Evidence on the effect of Se on oxalate accumulation in plant tissues is scarce, except for a study conducted by Golob et al. [51] on Tartary buckwheat plants. In this species, the foliar application of Se significantly decreased the formation of calcium oxalate druses in the leaves.

In our study, the exposure of plants of both subspecies to Se did not affect the leaf concentration of total oxalate and decreased the concentration of soluble oxalate only in plants treated with 3 mg L⁻¹ of Se. In addition, the PCA highlighted a positive correlation between the concentration of total and soluble oxalate and the leaf dry matter content (Figure 3). Thus, the changes in the oxalate concentration could be ascribed to the variation in the dry matter content. The Amaranthaceae family includes species, such as SC and SB, which typically have high leaf oxalate concentrations (although even within this family there is considerable variation in this), and this may explain the differences between the two subspecies tested in our experiment. However, in SC and SB plants the concentration and ratio (from 72.7% to 89.2%) of total and soluble oxalate were comparable to those reported by Freidig et al. [52] in Beta vulgaris. The higher leaf total oxalate level detected in SB was also linked to the higher dry matter content.
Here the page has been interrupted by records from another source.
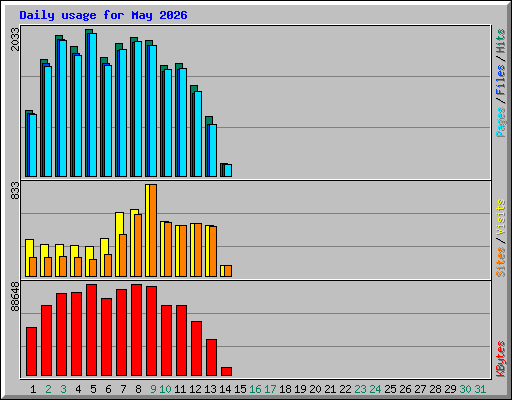Click the tallest Hits bar for day 5

89,103
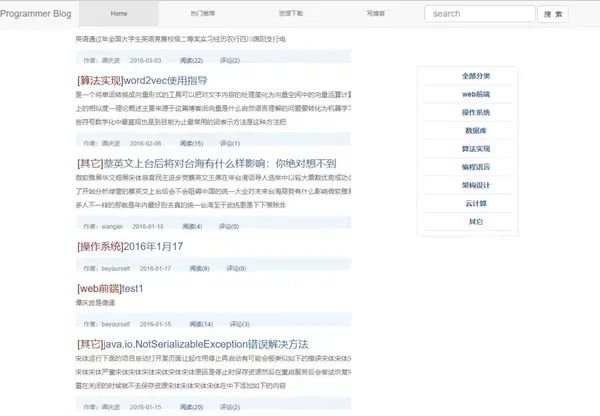Open the Home tab in navbar
The image size is (600, 416).
pos(119,13)
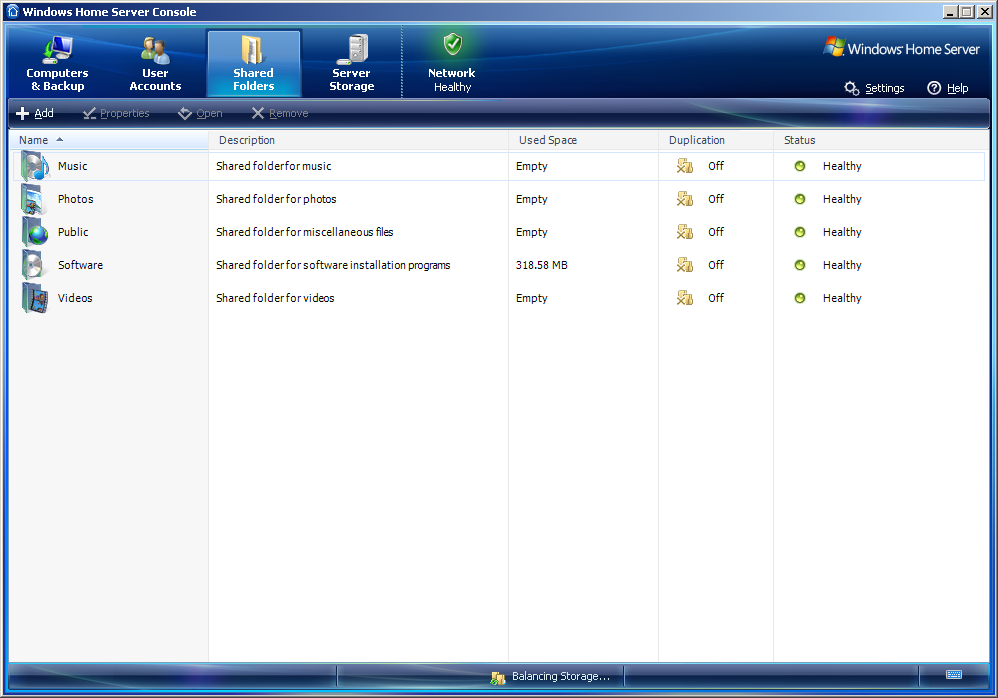Open the Computers & Backup tab
Image resolution: width=998 pixels, height=698 pixels.
tap(57, 64)
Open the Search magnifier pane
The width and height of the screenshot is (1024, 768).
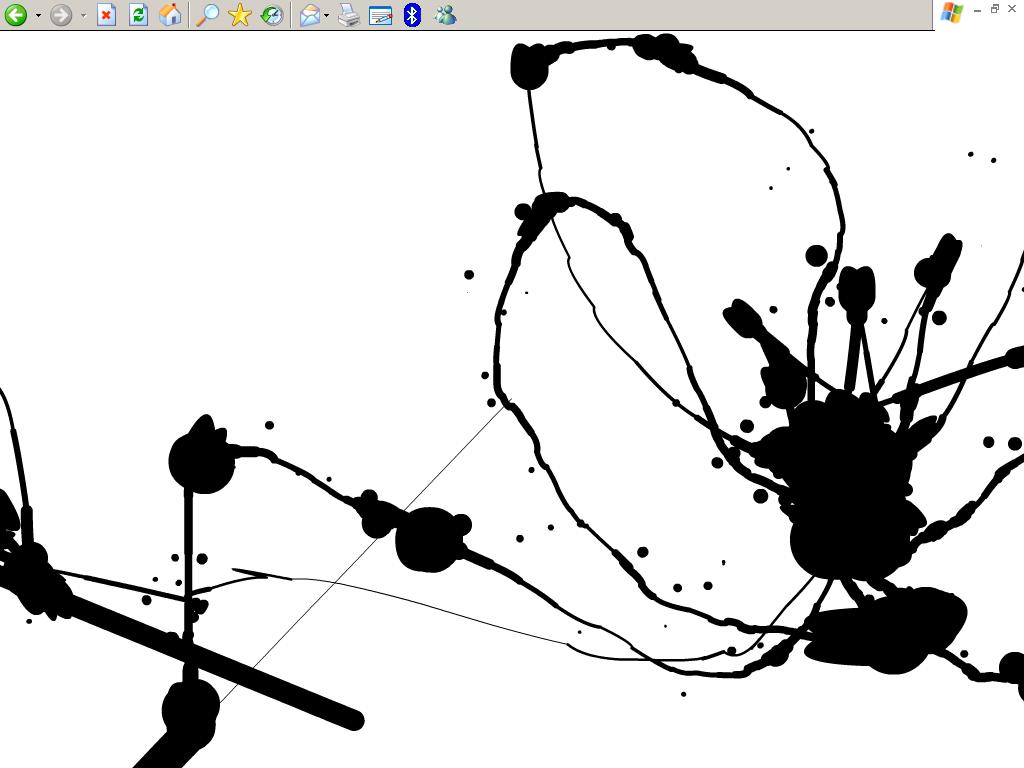(x=207, y=15)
The higher concentrations of total chlorophylls and carotenoids observed in Se-enriched plants in our study are consistent with results obtained by Golob et al. [51] in Tartary buckwheat plants and Chang et al. [53] in Lycium chinense L. plants. As highlighted by the PCA results, the leaf concentrations of chlorophyll and carotenoids showed an opposite trend in the two subspecies of Beta: SB leaves showed a higher chlorophyll concentration but a lower carotenoid concentration than SC leaves. These differences may be due to the unique traits of the two subspecies. In fact, the concentrations of pigments in plant tissues depend on their genotypes [54].

In our experiment, an increment in the antioxidant capacity, compared with the control, was only found in Se-enriched SB plants. The positive linear correlation between the leaf flavonoid content and the antioxidant capacity, reported in Figure 2 and highlighted by the PCA results (Figure 3), is in agreement with previous findings [55,56,57,58]. In addition, Se has been found to be effective in increasing the leaf phenolic concentration in tomato [17] and basil [16] grown hydroponically with the Se concentrations in the nutrient solutions ranging from 2 to 44 mg Se L⁻¹ and from 3 to 20 mg Se L⁻¹, respectively. Conversely, studies conducted on basil [59] and carrot [18] showed that Se biofortification affected neither the leaf phenol concentration nor the antioxidant capacity. These contrasting results suggest that the effects of Se on these parameters may depend on the plant species and variety, the application dose, and the growing conditions.

5. Conclusions

Our study clearly indicates that, in both Swiss chard and sea beet, the addition of sodium selenate to the nutrient solution increases the leaf concentration of selenium to levels that are effective for the biofortification of the two subspecies. Selenium biofortification was more effective in sea beet than in Swiss chard. A serving dose of 100 g of Se-biofortified leaves of Swiss chard and sea beet would satisfy from 12% to 112% and from 27% to 118% of the adequate intake of Se, respectively. Treatment with 1 mg Se L⁻¹ also induced positive effects on leaf production and quality.

In general, sea beet showed the highest concentrations of flavonoids, chlorophylls, nitrate, oxalate, and dry content and the highest antioxidant capacity, whereas Swiss chard plants were characterized by the highest leaf concentration of carotenoids and leaf succulence.